Back in the context of your service…
Write it down… or it never happened
Your code/feature is not ‘done' until the docs are written or updated. Services require constant supervision and are never ‘done'. But if a developer builds or changes something and doesn't write it down, then they effectively become the only individual that is able to monitor or operate the entire service (at least with all the context).
So, what should you write down? “Everything,” is the easy answer, but often not the complete one. You want to write down enough to provide context if any component starts doing something unexpected.
If you don't know where to start, a good approach is to write down what would need to happen if your service was deleted. How would you rebuild and restart your service? How would you restore your data?
Next you can look at the impact/process of the loss of each individual component service. The important part of this is to incorporate the documentation into the development process to ensure that as your service evolves your documentation is always up to date—otherwise, the change doesn't exist after a failure.
Great, now you know what to do next time AWS S3 needs to reboot. But, what about your customers? The next step is to write down an action plan for service interruption. Make sure you have a process and plan in place for keeping folks in the loop.
Security is not the french fries
If you are in a situation where you are looking to “add” security, you are likely going to be in good company with Sisyphus. Security needs to be a part of your foundation—it is not an “add-on”. But if you are realizing this is now—that security is a requirement for your business— you can do more than wish you had considered it sooner. It is not too late, but it is not a quick fix that you can solve with a certification.
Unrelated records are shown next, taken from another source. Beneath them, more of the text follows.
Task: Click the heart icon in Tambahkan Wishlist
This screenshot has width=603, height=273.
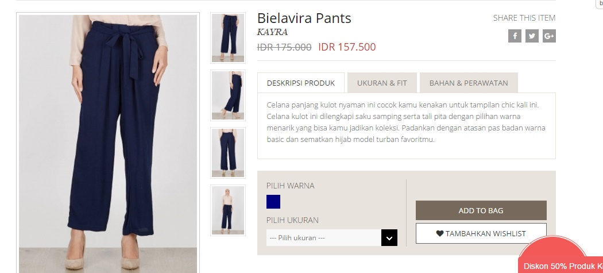Action: tap(440, 233)
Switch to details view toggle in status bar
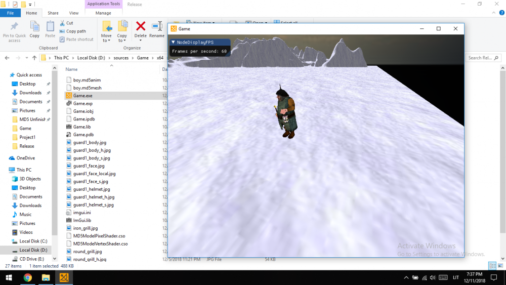 [x=492, y=266]
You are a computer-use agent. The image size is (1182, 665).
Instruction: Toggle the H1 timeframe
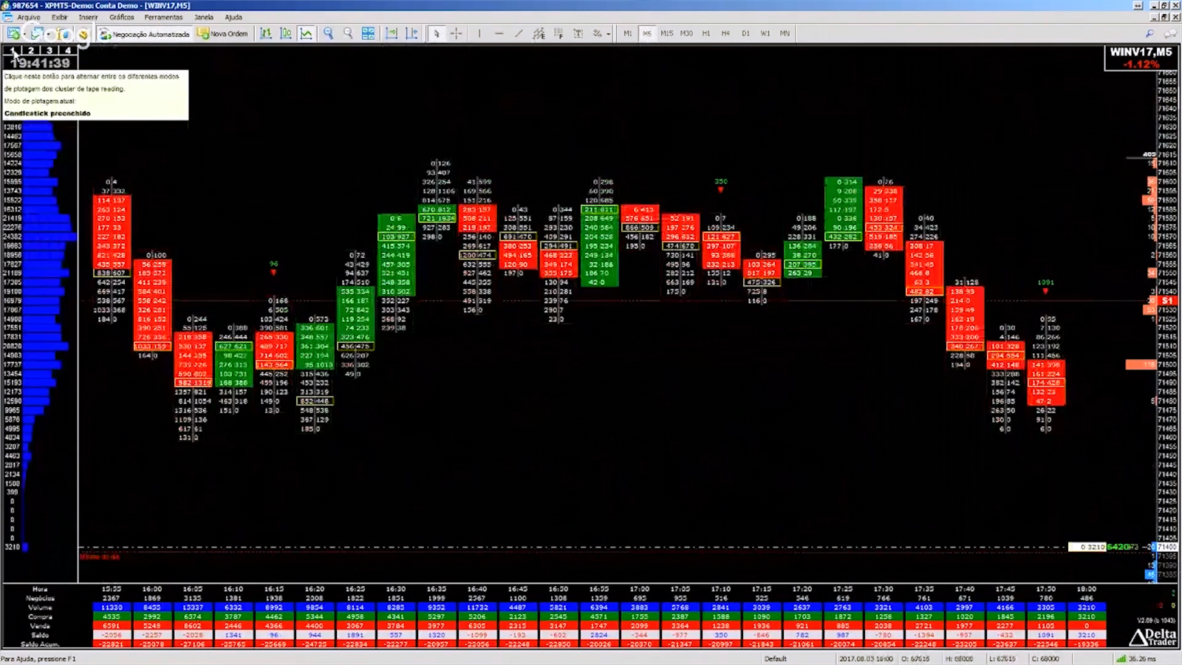tap(706, 34)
First you need to implement the security in your foundation and process. Make sure that it is part of your culture. Once you have a culture of security and process, compliance is just providing proof of your culture.
Now… about that certificate
You don't show up to your official Genius Book of World Records judging day having never practiced juggling 9 clubs. Same goes for when you decide to get your certification for SOC.
However, when you build a strong foundation and culture for security and compliance, then the steps to get certification are rather straightforward. You call up your friendly neighborhood SOC auditor and get a copy of their check list.
In the case of LaunchDarkly we worked with the fine folks at A-lign. After an initial conversation we retained their services to conduct an independent audit of our systems and practices.
A few months prior to the audit, A-Lign provided our team with a checklist of all the documentation and proof they would need to see when they came onsite for our assessment. This afforded us the opportunity to ensure that all of our practices were organized and in a state that could be easily evaluated.
When the time came for the audit the auditor spent three days* on-site interviewing members of the team and reviewing our practices. After the on-site visit, we were informed that we had passed the initial competence certification.
Of course, now that we have gone through the validation process for one certification, it seems like a good time to keep going for a few more. Many of the certifications have a significant overlap in requirements. They are all looking to establish trust and ensure the service provider is operating in the best interest of the customer. And it turns out, most customers define trust in a very similar way.